One goal of Cooperative Weed Management Areas (CWMAs) is to create a space for organizations and agencies to partner together. This Weed Maintenance Calendar is one product of collaboration within the ‘Clackamas, Clark, Multnomah, Washington (4-County) CWMA,’ supporting the Portland metro area.   

Following a bond measure in 2013, Metro, Portland’s regional government and longstanding 4-County CWMA member, contracted with the City of Portland’s Bureau of Environmental Services (BES), also a 4-County member, to assemble a management calendar. The calendar would describe the current consensus about managing the weed species Metro staff expected to work on. Starting with King County’s weed management calendar, BES made adjustments based on interviews with local partners, and added some new summaries of the calendar.  In 2014, the Weed Maintenance Calendar arrived and the tool was, and still is, intended to reflect the prevailing opinion for managing the most common situations. The calendar was designed to be a starting point, requiring land managers to make case-by-case management decisions, which might very well diverge from the calendar. 

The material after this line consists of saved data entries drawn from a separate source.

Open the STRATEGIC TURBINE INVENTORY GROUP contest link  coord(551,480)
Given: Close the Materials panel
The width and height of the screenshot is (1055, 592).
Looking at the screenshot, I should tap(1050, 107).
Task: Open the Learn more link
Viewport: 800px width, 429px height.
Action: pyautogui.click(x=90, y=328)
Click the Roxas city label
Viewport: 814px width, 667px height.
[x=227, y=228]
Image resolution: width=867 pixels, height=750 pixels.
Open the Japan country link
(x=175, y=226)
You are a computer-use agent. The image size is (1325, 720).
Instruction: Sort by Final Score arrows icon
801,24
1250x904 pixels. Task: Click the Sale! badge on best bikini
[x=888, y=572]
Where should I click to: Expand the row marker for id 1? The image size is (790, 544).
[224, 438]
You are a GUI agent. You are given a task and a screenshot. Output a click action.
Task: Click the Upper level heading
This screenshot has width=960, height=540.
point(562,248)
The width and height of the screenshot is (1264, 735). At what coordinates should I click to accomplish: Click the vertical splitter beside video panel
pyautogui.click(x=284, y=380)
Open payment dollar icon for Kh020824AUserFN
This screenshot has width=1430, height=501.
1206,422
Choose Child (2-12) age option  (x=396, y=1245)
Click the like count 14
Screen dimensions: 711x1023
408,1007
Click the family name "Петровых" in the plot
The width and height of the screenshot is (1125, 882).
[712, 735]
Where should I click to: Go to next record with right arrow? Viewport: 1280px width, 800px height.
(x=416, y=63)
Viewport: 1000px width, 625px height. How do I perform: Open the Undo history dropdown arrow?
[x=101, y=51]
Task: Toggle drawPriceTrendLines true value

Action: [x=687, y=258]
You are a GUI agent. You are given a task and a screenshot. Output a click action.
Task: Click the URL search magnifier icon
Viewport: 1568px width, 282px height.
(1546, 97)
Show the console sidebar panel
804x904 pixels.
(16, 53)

In 2019, the 4-County CWMA asked Metro to allow revisions for distribution to other land managers and Metro agreed. After a period of discussion (and also of pandemic), the Weed Maintenance Calendar has re-emerged! The revisions aren’t done, and won’t ever be -- we see this as a living document, with the capacity to adjust. As noted above, it’s fully expected that local conditions will require ‘a little more of this’ and ‘a little less of that’. 

While the Calendar might be useful to the general public, professional land managers have a range of opinions about many of these topics. Given the range of organizational priorities, goals, and missions, that is to be expected. 4-County CWMA urges folks who use this calendar to be aware of that range, and to build working relationships with local land managers: they are better able to advise you in your particular circumstances.

The 4-County Technical Committee will be asked to review this document each winter, and make changes as necessary. Please feel free to join the conversation, and watch for future updates. If you have any suggestions for the calendar, please contact Mitch Bixby (Mitch.Bixby@portlandoregon.gov).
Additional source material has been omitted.